Thoughts on Iraq Politics
In political science (comparative politics specifically), there is a system for elections known as “consociational democracy” in which a party must gain a certain percentage of an ethnic minority or minorities’ votes in order to gain office. An example of this would be in, say, Bosnia, a party would have to get ten percent of all Muslim, Croat, and Serb votes in order to win an election. The idea behind this system is that it prevents a government from being formed along strict ethnic/sectarian lines, and is therefore useful for preventing or healing the wounds of a civil war in a country divided between two or more ethnic groups.
When I first came across the concept of consociational democracy while preparing for my general exams at Harvard, I thought this is one of the reasons they don’t let political scientists actually run governments.
Yet for a country with deep divisions such as Iraq, this scheme actually sort of makes sense. For although the Shi’a represent roughly 60% of Iraq’s population, they can not simply impose a prime minister and government on the Sunni Arab and Kurdish minorities without reaching some sort of compromise. (In fact, the Shi’a “United Iraqi Alliance, or UIA, only has 130 of the 270 seats in the Council of Representatives, so although they have the right under the constitution to select the Prime Minister, they need backing from both the major Kurdish and Sunni parties). Thus, Iraq has by default a consociational system, ensuring (at least in theory) that all ethnic/sectarian groups will have some input into the composition of the new government.
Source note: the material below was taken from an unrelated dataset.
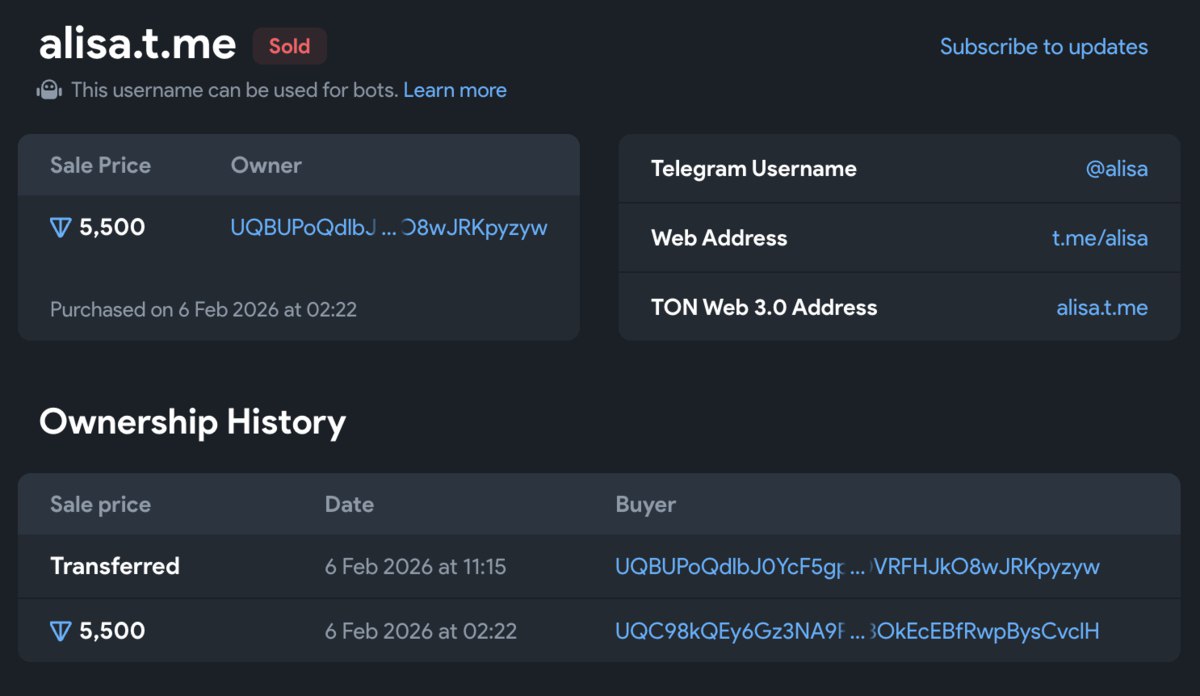The image size is (1200, 696).
Task: Click Subscribe to updates
Action: [x=1044, y=46]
However, the downside of such a system, as made painfully clear over the past three months since the election results were announced, is that it can take a long time for a workable compromise to be reached. So on the one hand, it is remarkable that for the first time in Iraq’s history, its major ethnic/sectarian groups are sitting down and negotiating with so much at stake, instead of massacring entire villages in order to establish might is right. On the other hand, while the politicians dither, unauthorized military formations such as insurgents and religious militias wage a low-level war of attrition in the streets.
For the past two weeks, the problem has largely come down to who the UIA selected to be its nominee for Prime Minister, specifically the sitting PM, Ibrahim al-Ja’afari. I won’t go into detail regarding Ja’afari’s strengths and weaknesses. But although he consistently polls as the most popular individual politician in Iraq, the Sunnis and Kurds have been adamant that they will not accept him. So his nomination was essentially dead upon arrival, and the process of government formation became deadlocked.
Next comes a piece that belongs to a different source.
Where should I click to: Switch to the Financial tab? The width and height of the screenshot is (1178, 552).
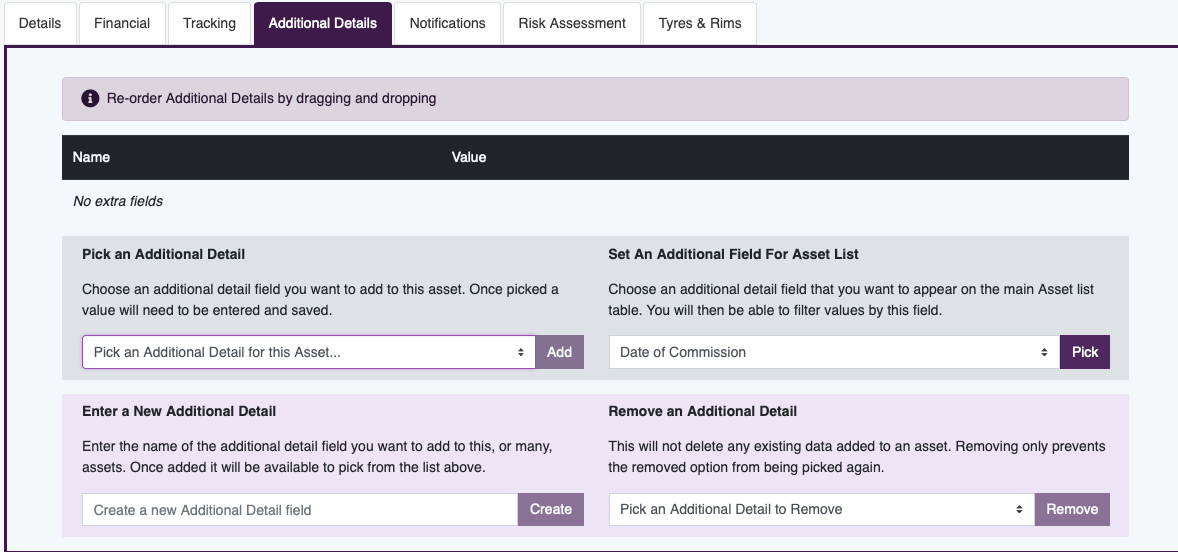tap(122, 23)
This political standstill has been perpetuated by a Catch-22 within the UIA. Ja’afari has refused to withdraw as the PM nominee until voted out by his party, and the Da’wa Party has refused to vote him out unless he withdrew. This is the Iraqi political equivalent of a married couple trying to decide where they want to dine out on Saturday night, only each says they have no preference and that where ever the other wants to eat is fine with them. (Okay, not exactly, but you get my point).
Taking a step back, the larger problem is that the Iraqi representatives who are negotiating for and ratifying a government are not strictly accountable to the Iraqi people. In the fall of 2004, it was decided that the seats in Iraq’s parliament would be distributed according to a system of proportional representation (similar to Europe and Israel) rather than by direct election of representatives (what we do in the US and Britain). The reasoning behind this at the time was that it would be easier to provide security for candidates if they could campaign centrally as part of a list rather than if they had to disperse to the provinces to canvas for votes. Also, at the time, few were willing to settle the difficult questions of land ownership in and around Kirkuk. (If somebody buys me a beer when I return to the States, I can explain how I was on the losing side of the interagency argument against this system).
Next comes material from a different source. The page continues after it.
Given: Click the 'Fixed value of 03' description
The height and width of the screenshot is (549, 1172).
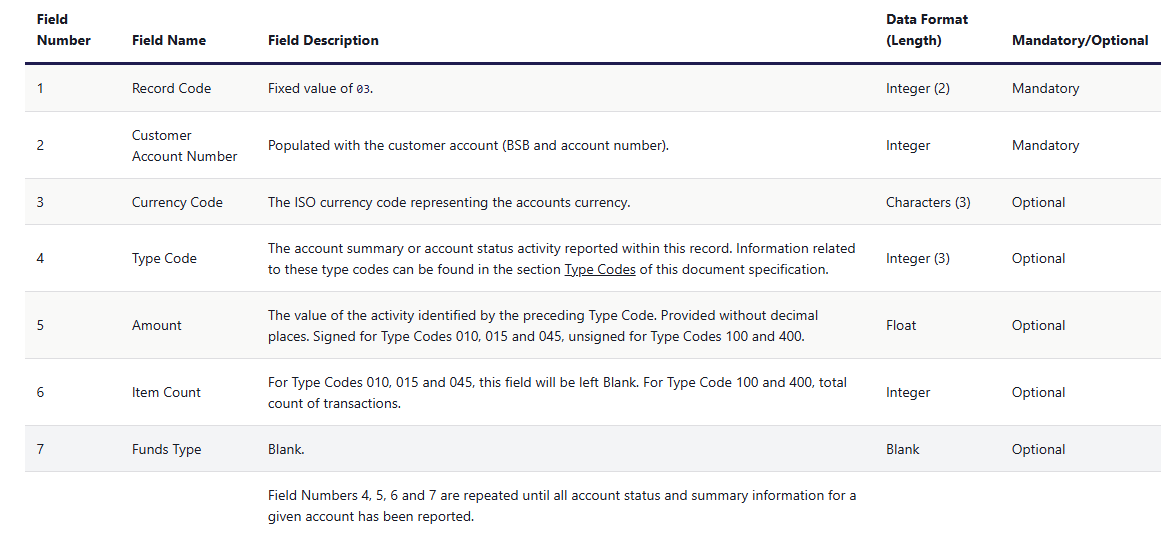Looking at the screenshot, I should (320, 88).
However, proportional representation encourages the backbenchers in any party list to be more responsive to the party leadership than the popular constituency that voted for them. If not, they will find their name in a lower position on the list for the next elections, or left off the party list altogether in the next election.
Conversely, if the leaders that are taking three months to form a government while sectarian violence gains momentum in the streets of Baghdad had to answer directly to the people now or during the next election, there would likely be a greater sense of urgency to form a government.
So that is why it is taking so long to form a government in Iraq. Again, it is important to emphasize how significant that the Shi’a, Sunni Arab, and Kurdish leaders are talking after Saddam spent the last thirty years setting them against one another. A government will be formed soon, and then the challenges of actually governing will make the formation process look like the easy part.